Headlines News :
Home » » Pastor Nicholas Strawn, SVD: Tetap di Indonesia

Pastor Nicholas Strawn, SVD: Tetap di Indonesia

Written By ansel-boto.blogspot.com on Friday, December 19, 2008 | 6:10 PM


Awalnya ia susah masuk Indonesia. Tetapi setelah 40 tahun berkarya, misionaris asal Amerika Serikat (AS) ini ingin terus berada di antara umatnya.

Bila ada imam yang berusaha mendekatkan diri ke umat dalam pelayanan, salah satunya adalah Pastor Nicholas Strawn SVD (70). Pastor paroki santo Joseph Boto, Keuskupan Larantuka, Nusa Tenggara Timur (NTT) ini berperinsip bahwa karya pastoral akan berhasil bila mendapat dukungan dari umat. (catatan: kini beliau melayani Misa dan Sakramen bagi orang sakit di RS Bukit Lewoleba, Lembata, NTT-pen)

Sebagai pastor, ia dengan berusaha menjadi pelayan umat. Selain melayani ekaristi kudus, ia juga memberi pelayanan dalam bidang lain. Misalnya, memberi obat-obatan kepada umatnya yang sedang sakit. Jika ada yang mau menerima permandian, Pastor Niko turun sendiri melakukan pembinaan kepada orang tua dan wali permadian. Demikian pula kepada para calon penerima komuni pertama.

Tentu saja umat merasa senang bisa dekat dengan imamnya. Seperti disampaikan Aloysius Tana Botoor, warga stasi Santu Petrus Puor, Paroki Boto. “Kedekatanya tidak hanya nampak dalam karya pelayanan patoral, tetapi juga dalam melakukan tugas-tugas sosial lainnya,” ujarnya. Umat lainya, Gabriel Buka Mudaj dari Stasi Boto juga senang melihat pastornya mau duduk bersama umat. Misalnya dalam acara minum tuak yang menujukkan tali pengikat persahabatan.

Keluarga Taat

Pastor Niko Strawn dilahirkan di Oelwein, negara bagian Ohio, Amerika Serikat, pada 24 September 1934. Ia adalah putra keenam dari pasangan Loren David Strawn dan Loretta Marry Bauer yang telah almarhum. Benih panggilan menjadi imam tumbuh pada waktu ia berusia 12 tahun. Waktu itu ia masih duduk di bangku Sekolah Dasar Katolik di tempat kelahirannya. Ia dibesarkan dalam keluarga yang taat beragama. Ia masih ingat, semasa kecil ibunya membuat altar kecil di rumahnya yang diberi patung Bunda Maria. Di sekitar altar diletakkan bunga-bunga segar.

▶ Tugas yang Dikerjakan
1 > Tuliskan nama semua orang yang disebut dalam teks tentang Pastor Nicholas Strawn, selain pastor itu sendiri, yaitu umat yang dikutip dan kedua orang tuanya.
2 > Terjemahkan ke dalam bahasa Inggris kalimat dari teks bacaan ini: "Benih panggilan menjadi imam tumbuh pada waktu ia berusia 12 tahun."
3 > Tuliskan lanjutan teks tentang Pastor Nicholas Strawn, dimulai sesudah kalimat terakhirnya.
Baris-baris data sesudah teks ini diambil dari sumber yang berbeda.

▶ Cuplikan Data
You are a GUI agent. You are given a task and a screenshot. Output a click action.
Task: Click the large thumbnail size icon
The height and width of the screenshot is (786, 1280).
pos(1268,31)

--

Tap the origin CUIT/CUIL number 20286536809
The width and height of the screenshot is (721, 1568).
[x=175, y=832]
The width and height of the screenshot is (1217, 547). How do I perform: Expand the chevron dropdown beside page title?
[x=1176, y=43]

---

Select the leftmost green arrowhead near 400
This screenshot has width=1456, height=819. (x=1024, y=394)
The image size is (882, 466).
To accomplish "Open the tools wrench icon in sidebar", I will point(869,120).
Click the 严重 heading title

▶ Jawaban Tugas
1 > Aloysius Tana Botoor, Gabriel Buka Mudaj, Loren David Strawn, Loretta Marry Bauer

2 > The seed of his calling to become a priest grew when he was 12 years old.

3 >
Ia berkisah, setiap selesai makan malam, ibunya mengumpulkan anak-anaknya untuk berdoa. Dalam doa itu ibunya selalu memohon agar salah satu putranya terpanggil menjadi imam. “Kalau Tuhan berkenan, utuslah seorang putraku bekerja di kebun anggur-Mu,” ungkapnya menirukan doa ibunya.

Keluarganya memang memberi pengaruh besar pada panggilan imamatnya. Panggilannya juga di kuatka oleh Pastor William Bauer SVD, pamannya yang ia sangat kagumi. Pamannya ini sering berkunjung ke rumahnya. Niko yang waktu itu masih kecil sangat mengagumi sosok imam yang berbudi luhur, bijaksana, dan penampilan menarik ini. Lama kelamaan ia memutuskan untuk menjadi seorang imam.

Pada 1948, dalam usia 14 tahun ia masuk seminari, sampai akhirnya ditahbiskan sebagai imam SVD pada 2 Februari 1962 ia ingin menjadi misionaris yang berkarya di Indonesia. Tetapi kemauannya untuk masuk ke Indonesia tidaklah mudah. Situasi politik Indonesia pada 1960–an tidak kondusif karena konfrontasi dengan Malaysia. Tetapi setelah berusaha keras akhirnya Pastor Niko berhasil mendapatkan visa Indonesia. Ia tiba di Jakarta pada 26 November 1963. Oleh karena kondisi Ibu Kota Negara kurang kondusif, ia pergi ke Ende, Flores yang merupakan pusat Provinsial SVD. Uskup Larantuka Mgr Anton Thijssen menugaskannya di Paroki Lerek, Pulau Lembata. Di paroki ini ia mengabdi selama 24 tahun.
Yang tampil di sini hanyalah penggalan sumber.